Everything you want to now about MMT

29 Jul, 2019 at 08:36 | Posted in Economics | 2 Comments


One of the positive contributions of MMT, especially from a european point of view, is that it makes it transparently clear why the euro-experiment has been such a monumental disaster. The neoliberal dream of having over-national currencies just doesn’t fit well with reality. When an economy is in a crisis, it must be possible for the state to manage and spend its own money to stabilize the economy.

When the euro was created twenty years ago, it was celebrated with fireworks at the European Central Bank headquarters in Frankfurt. Today we know better. There are no reasons to celebrate the 20-year anniversary. On the contrary.

euroAlready since its start, the euro has been in crisis. And the crisis is far from over. The tough austerity measures imposed in the eurozone has made economy after economy contract. And it has not only made things worse in the periphery countries, but also in countries like France and Germany. Alarming facts that should be taken seriously.

The problems — created to a large extent by the euro — may not only endanger our economies, but also our democracy itself. How much whipping can democracy take? How many more are going to get seriously hurt and ruined before we end this madness and scrap the euro?

The euro has taken away the possibility for national governments to manage their economies in a meaningful way — and in country after country, the people have had to pay the true costs of its concomitant misguided austerity policies.

The unfolding of the repeated economic crises in euroland during the last decade has shown beyond any doubts that the euro is not only an economic project but just as much a political one. What the neoliberal revolution during the 1980s and 1990s didn’t manage to accomplish, the euro shall now force on us.

But do the peoples of Europe really want to deprive themselves of economic autonomy, enforce lower wages and slash social welfare at the slightest sign of economic distress? Are​ increasing income inequality and a federal überstate really the stuff that our dreams are made of? I doubt it.

2 Comments

  1. Very interesting Lars. It has been a steep climb learning economics, but it is time to get my head around MMT.

  2. “The neoliberal dream of having over-national currencies just doesn’t fit well with reality.”

    I am not sure this is neo-liberal. Opponents of the Euro in the 1990s were Friedman, Feldstein and Krugman. Krugman and Feldstein relied on Mundell Optimum Currency Area arguments – very fashionable during the 1990s. Friedman argued that (what he saw as) the major benefits of the euro and fixed exchange rates (reduced uncertainty and transaction costs) could be achieved through exchange rate hedging.

    For sure purely political motives were important. But there were others and these are similar to arguments that go back to figures who are economically very un-neo liberal like Friedrich List. For country;s that cannot be self-sufficient and that must import essential materials (eg oil) and wish to industrialise, which requires the acquisition of essential inputs, they need to buy hard currency (in today’s case that means dollars). This requires that their currencies are convertible. For countries whose previous currencies were the Lira and Drachma, and who were permanently trapped in devaluation/inflationary spirals and terms of trade crises this was particularly applicable.

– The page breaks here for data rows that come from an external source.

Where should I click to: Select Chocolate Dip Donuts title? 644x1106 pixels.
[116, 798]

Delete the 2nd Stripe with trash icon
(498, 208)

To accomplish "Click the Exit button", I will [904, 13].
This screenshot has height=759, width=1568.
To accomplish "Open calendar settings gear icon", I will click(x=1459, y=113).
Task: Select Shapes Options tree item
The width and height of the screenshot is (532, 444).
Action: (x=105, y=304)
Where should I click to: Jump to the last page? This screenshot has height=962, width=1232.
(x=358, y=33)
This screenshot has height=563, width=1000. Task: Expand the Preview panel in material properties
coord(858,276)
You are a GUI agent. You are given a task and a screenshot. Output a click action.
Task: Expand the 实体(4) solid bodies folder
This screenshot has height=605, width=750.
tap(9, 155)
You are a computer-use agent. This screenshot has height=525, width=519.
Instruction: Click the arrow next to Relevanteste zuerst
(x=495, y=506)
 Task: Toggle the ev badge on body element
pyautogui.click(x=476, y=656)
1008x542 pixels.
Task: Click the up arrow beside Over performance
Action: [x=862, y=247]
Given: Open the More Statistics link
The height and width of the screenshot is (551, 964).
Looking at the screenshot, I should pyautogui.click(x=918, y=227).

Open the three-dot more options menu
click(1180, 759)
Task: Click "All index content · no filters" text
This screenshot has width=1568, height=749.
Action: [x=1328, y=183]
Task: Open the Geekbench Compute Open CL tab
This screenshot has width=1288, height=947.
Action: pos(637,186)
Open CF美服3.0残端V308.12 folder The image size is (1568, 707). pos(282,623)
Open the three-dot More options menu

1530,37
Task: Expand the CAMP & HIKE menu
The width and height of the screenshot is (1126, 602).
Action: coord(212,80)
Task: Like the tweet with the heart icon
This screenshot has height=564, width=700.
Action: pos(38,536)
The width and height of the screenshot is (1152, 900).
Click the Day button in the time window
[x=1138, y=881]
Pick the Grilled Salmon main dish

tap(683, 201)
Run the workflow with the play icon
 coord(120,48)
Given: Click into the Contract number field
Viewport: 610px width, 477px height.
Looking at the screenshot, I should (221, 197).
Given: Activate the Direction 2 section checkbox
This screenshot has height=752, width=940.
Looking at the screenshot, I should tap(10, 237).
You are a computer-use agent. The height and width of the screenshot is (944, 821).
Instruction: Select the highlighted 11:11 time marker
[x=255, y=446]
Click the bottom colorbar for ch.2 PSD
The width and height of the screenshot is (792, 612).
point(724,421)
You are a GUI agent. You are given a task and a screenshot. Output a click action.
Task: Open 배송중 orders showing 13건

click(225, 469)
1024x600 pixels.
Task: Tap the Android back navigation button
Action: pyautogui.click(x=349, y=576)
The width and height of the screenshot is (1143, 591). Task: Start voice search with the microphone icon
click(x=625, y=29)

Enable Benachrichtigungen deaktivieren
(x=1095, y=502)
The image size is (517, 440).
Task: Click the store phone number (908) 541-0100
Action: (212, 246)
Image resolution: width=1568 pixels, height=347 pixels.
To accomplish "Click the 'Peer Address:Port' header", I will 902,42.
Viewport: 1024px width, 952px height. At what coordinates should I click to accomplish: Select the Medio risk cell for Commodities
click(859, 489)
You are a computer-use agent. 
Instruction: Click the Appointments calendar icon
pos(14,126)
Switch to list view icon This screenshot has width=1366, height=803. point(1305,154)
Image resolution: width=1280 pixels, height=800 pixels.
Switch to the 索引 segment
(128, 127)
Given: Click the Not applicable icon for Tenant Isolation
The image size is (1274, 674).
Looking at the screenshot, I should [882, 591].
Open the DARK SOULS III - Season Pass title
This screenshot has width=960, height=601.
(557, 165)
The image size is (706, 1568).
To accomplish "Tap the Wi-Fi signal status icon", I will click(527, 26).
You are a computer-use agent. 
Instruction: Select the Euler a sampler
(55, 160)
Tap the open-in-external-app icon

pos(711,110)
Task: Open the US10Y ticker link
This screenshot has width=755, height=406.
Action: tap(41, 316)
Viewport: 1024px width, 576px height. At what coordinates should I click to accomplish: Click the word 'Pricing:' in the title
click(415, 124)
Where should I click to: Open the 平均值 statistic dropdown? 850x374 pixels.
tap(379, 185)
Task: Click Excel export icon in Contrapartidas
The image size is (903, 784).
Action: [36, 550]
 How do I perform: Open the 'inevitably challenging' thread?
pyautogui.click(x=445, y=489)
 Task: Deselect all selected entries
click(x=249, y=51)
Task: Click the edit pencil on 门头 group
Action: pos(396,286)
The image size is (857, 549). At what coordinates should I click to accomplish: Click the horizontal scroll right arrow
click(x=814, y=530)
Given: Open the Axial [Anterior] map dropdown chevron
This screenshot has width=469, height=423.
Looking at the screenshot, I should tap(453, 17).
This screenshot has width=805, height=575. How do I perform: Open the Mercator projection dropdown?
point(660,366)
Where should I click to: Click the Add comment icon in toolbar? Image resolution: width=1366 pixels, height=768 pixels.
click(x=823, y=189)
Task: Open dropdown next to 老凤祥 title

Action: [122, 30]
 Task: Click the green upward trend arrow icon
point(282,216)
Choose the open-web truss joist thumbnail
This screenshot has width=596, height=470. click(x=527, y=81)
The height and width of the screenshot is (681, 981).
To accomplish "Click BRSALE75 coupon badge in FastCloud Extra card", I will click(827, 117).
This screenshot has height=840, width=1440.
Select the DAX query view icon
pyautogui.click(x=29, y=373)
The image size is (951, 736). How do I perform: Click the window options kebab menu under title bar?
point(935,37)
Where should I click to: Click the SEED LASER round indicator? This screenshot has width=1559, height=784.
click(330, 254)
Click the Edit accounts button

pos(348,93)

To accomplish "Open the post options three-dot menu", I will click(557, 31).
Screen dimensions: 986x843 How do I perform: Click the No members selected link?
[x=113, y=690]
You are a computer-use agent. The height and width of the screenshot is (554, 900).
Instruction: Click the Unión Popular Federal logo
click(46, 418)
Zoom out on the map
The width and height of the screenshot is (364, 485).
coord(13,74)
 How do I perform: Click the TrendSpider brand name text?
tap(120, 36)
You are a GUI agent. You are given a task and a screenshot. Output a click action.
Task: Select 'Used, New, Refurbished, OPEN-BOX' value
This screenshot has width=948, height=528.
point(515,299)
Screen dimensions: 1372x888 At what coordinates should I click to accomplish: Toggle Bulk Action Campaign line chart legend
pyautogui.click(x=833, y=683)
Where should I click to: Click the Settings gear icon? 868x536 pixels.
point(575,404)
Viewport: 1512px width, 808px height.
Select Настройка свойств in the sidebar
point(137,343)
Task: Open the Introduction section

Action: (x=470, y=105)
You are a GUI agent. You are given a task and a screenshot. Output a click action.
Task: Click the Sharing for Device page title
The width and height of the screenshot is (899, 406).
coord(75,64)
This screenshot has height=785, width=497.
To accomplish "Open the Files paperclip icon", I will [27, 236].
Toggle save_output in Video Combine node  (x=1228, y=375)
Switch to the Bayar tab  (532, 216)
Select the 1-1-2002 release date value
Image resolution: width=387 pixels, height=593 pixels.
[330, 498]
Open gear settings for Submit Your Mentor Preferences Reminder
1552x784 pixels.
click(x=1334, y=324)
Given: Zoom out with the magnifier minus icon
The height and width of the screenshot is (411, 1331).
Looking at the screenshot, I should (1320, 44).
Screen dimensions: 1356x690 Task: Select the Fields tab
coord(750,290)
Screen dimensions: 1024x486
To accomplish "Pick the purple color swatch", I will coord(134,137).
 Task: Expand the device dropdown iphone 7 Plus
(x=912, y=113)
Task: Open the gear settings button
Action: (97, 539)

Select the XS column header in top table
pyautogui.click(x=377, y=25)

    The EU, like everywhere else, fell victim to neo-liberalism. However, the Euro, which was put in place before rapid Eastern Expansion, was not entirely a neo-liberal project. Europe needed an institutional mechanism whereby German capital could be transferred to the southern periphery in a way that does not simply rely on monetary flows that cannot be allocated to areas that assist in economic development. (Without such a system we just real estate bubbles etc.). This was supposed to follow monetary union, and might have been more achievable in the smaller union

    A key reason Britain opposed closer convergence in Europe was that it saw the continent as too socialist. Just opting out the Social Charter was not enough. Its ideological opposition was also a major reason it pushed rapid eastern expansion as a means of stopping the Union going beyond a customs union and to find allies in its battle against a Franco-German led ‘Social Europe’. This was true under both Conservative and New Labour governments. The US was also not entirely happy about prospective political union in Europe (that would include a common European defence and foreign policy) and any threat to the US dollar’s hegemony. And some of their reasons were not all bad: multipolar systems are geopolitically the most unstable.

    It’s very ironic that Britain itself was the first to be tossed out the union by its own population.